Three years old might be a hard age to start tackling this directly. I am wondering whether you could come at it indirectely by trying to find ways to soothe Ahren when he is doing this. e.g., Could someone significant take his hand and stroke it?

Diana said...

Nonsense questions and incessant chatter are definately a big sign of attachment issues. To answer Angie's question on how do you know? You study attachment (both what healthy attachment looks like as well as disorders) plus appropriate child behavior. Normal kid behavior is chattering or singing about what they learned in preschool or on Sesame Street. It's making a crazy noise over and over again just to hear it because they think it sounds cool.

Attachment based nonsense question, on the other hand, are exactly that. They are INCESSANT and they are rediculously obvious such as Ahren's "what are you doing" over and over and over again. You answer it, they respond, and then they ask again and again and again and again. The crazy chatter is the same thing. It's just non-stop talking. Sometimes it's related to a particular subject, but many times it's not. It's just chatter that never ends...and very often it ramps up if mom is talking to someone else.

Is it a control thing? Maybe. But my personal feeling is that it's a fear thing (which most trauma and/or attachment related things are.) Next time he starts with the chatter, try to look beyond it and see the fear that is driving it. Very often if you address that fear, the issue will subside (at least for that time.)

So, let's say you're going to the store. "Daddy, what are you doing?" "I'm driving the car to the store." "Oh." 5 seconds later "Daddy, what are you doing?" "Hmmm...I wonder...what do you think I'm doing?" "Driving the car" (or "I don't know " which is a swear word at our house or some other nonsense answer.") "It sounds to me like Ahren is afraid of going to the store?" You might have to make a guess or two at what he's really afraid of before you find the right answer. I always know when I've hit it with my kids because they either get snarky or defensive or they shut down. When I hit that point, I basically just talk to the fear. "Wow. I didn't realize Ahren is so afraid to ride in the car. I wonder what Ahren is afraid of?" Leave time to respond. If he doesn't, don't say anything for a few minutes. Most likely if you wait long enough, you'll get an answer.

But, if he doesn't after a couple of minutes (not seconds), then keep talking to the fear. "Sometimes it can be really scary to ride in the car because you're not sure where we're going and you're scared I will forget to bring you home. Or, you might be afraid we'll get in a crash and someone will die." Again, wait a few minutes and see if you get a response. Almost guaranteed that you will. "Yah, I'm afraid you will die." "Wow. That's got to be a really scary thing for you. What do you think happens when someone dies? What do you think will happen to you?" And then keep the conversation going until he expresses his real fears

Just a note, though - if just up and tell him that you won't die, he won't believe you.

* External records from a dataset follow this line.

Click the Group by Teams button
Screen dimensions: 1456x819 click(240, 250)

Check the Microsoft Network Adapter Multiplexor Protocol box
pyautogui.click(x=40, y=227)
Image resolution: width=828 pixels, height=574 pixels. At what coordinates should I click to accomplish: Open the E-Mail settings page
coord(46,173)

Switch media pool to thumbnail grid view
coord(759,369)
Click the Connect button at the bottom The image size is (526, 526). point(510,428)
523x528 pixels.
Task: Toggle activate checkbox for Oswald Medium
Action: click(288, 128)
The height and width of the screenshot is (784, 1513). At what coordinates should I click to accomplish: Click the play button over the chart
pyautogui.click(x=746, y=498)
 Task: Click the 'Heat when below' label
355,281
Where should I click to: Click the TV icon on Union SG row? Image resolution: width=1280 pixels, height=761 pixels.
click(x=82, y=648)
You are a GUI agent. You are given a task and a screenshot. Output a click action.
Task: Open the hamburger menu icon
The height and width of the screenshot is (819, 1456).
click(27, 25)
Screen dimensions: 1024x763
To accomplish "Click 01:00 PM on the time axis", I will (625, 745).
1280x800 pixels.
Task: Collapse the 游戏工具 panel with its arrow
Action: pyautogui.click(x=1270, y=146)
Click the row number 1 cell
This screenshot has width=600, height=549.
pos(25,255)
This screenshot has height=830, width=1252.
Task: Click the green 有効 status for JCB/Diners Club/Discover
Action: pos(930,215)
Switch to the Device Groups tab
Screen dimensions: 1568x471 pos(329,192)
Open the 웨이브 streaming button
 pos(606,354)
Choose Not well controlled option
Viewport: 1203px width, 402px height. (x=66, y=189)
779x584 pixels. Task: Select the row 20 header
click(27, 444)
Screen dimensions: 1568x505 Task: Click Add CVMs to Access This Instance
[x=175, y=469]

He's smart enough to know that everyone dies sometime and you can't predict whether or not this will be your time to go or not. But, if you address his fear of dying and then follow it up with something along the lines that you are doing what you can to be a safe driver, la la la, he'll start to settle down. Once he does settle down, it's also a good time to tell him that one of the things he can do to help Daddy be a good and safe driver is to sit quietly and not ask the same question over and over and over.

whtmtnmom said...

Ah, the nonsense questions and chatter. My oldest dd (home from China 5 years now) did this A TON at 3 & 4 and still does sometimes at almost 6. And the playing dumb thing that seems to go hand in hand w/ the nonsense chatter. Just last weekend, she was tired after a long day and stood in our mudroom, right in front of her cubby, and insisted that she had NO idea where to put her stuff that all belonged in her cubby.

I LOVE Christines recent ideas on welcometomybrain for both the nonsense chatter/questions and their playing dumb. I'll let you know how it goes for us as I try out her ideas.